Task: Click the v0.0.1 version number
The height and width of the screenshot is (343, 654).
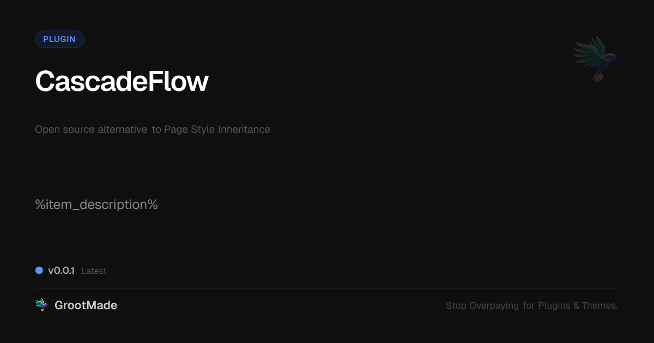Action: [x=61, y=271]
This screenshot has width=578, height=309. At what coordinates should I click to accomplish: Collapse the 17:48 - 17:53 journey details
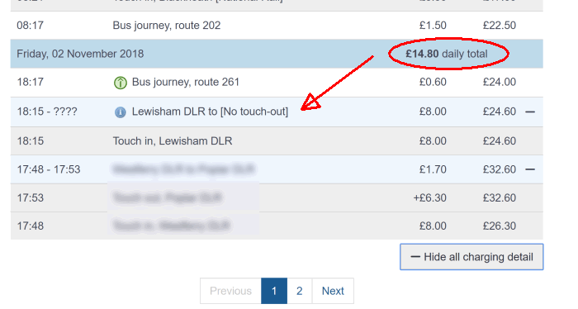click(530, 169)
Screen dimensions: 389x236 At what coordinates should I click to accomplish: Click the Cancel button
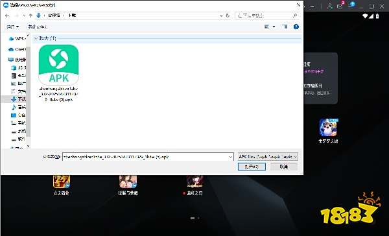click(284, 167)
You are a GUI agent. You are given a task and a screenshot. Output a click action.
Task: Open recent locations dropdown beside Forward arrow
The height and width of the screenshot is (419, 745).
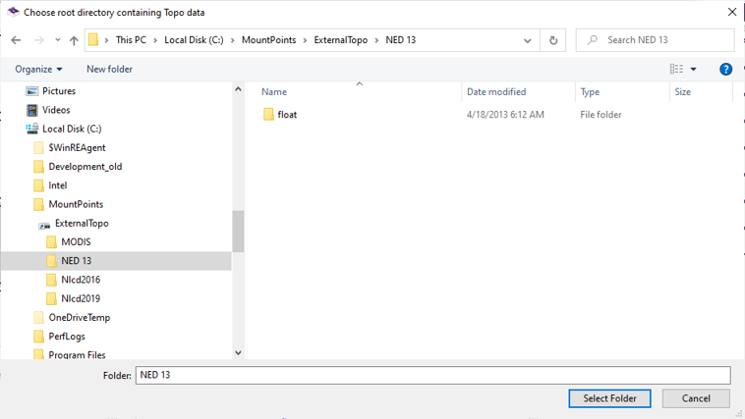coord(58,40)
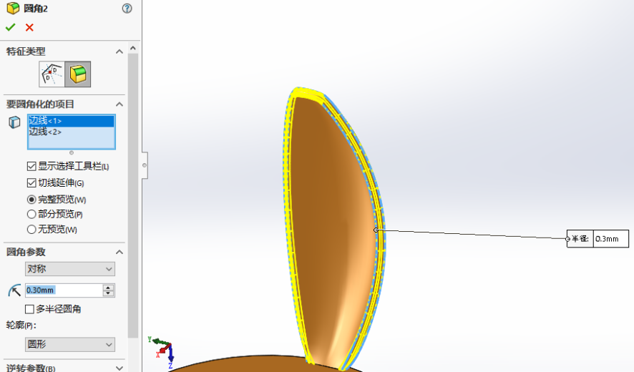Toggle 显示选择工具栏 checkbox
This screenshot has width=634, height=372.
pyautogui.click(x=31, y=166)
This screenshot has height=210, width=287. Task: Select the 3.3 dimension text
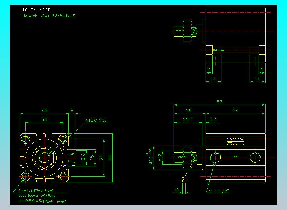click(213, 119)
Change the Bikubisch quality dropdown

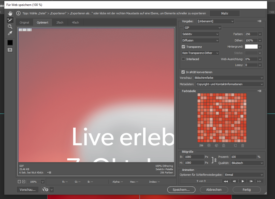pyautogui.click(x=247, y=163)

•••

» **Aim**
Rewrite the lines of the material from the line containing "This screenshot has height=210, width=287." through the end of the material, replacing "dropdown" with "menu" and leaving everything else unchanged. Leave the pictures out of the answer.

» **Output**
This screenshot has height=210, width=287. Task: Select the 3.3 dimension text
click(213, 119)
Change the Bikubisch quality menu

pyautogui.click(x=247, y=163)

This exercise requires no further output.